Home to Thanksgiving

After a painting by George Henry Durrie American
Lithographed and published by Currier & Ives American

Not on view

During the 1850s and early 1860s, George H. Durrie specialized in making landscapes and idyllic rural scenes. When the Currier & Ives printing firm selected ten of Durrie's paintings to be made into lithographs, Durrie's charming winter pictures became immensely popular with a vast public. This print features a lovely snow-covered setting with a young man, who has just arrived home in a horse-drawn sleigh, greeting his family on the front porch of a modest farmhouse. Together, they will celebrate the traditional American Thanksgiving holiday and a successful harvest. In the central foreground, a youth holding a staff stands near an oxen-drawn sled loaded with logs, as a dog approaches from the left. To complete this picture of a well-run farmstead, a man appears in a barn doorway amid other well-kept farm buildings, while two cows and chickens are in the barnyard.

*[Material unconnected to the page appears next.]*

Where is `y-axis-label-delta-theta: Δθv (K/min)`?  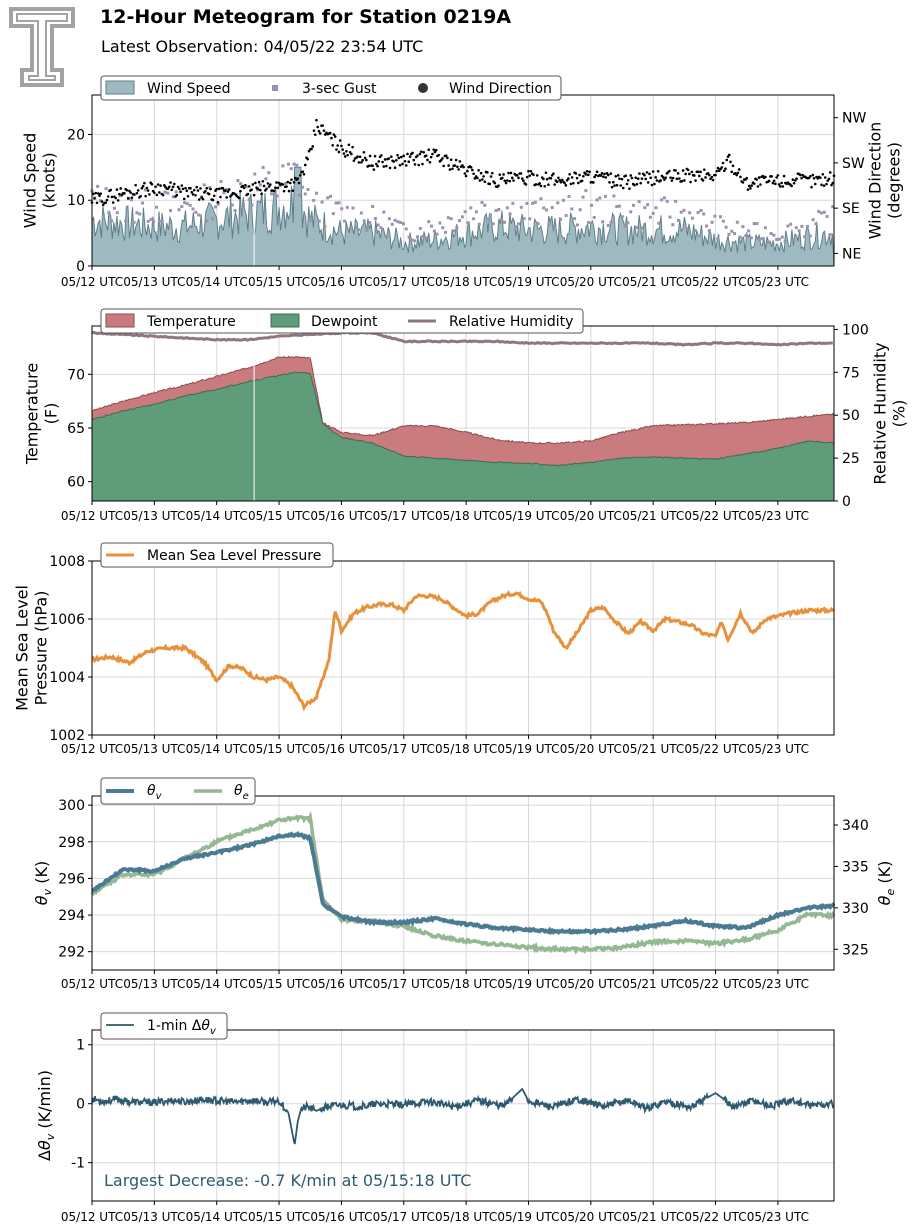 y-axis-label-delta-theta: Δθv (K/min) is located at coordinates (46, 1116).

Instead of showing hardships, the artist idealized the wholesome benefits of country life, inspired by his own experiences living in Connecticut.

Nathaniel Currier, who established a successful New York-based lithography firm in 1835, produced thousands of hand-colored prints in various sizes that together create a vivid panorama of mid-to-late nineteenth century America. In 1857, James Merritt Ives (1824-1895), the accounting-savvy brother-in-law of Nathaniel's brother Charles, was made a business partner; subsequently renamed Currier & Ives, the firm continued until 1907. People eagerly acquired Currier & Ives lithographs, such as those featuring spectacular American landscapes, or rural and city views, hunting and fishing scenes, domestic life and numerous other subjects, as an inexpensive way to decorate their homes or business establishments.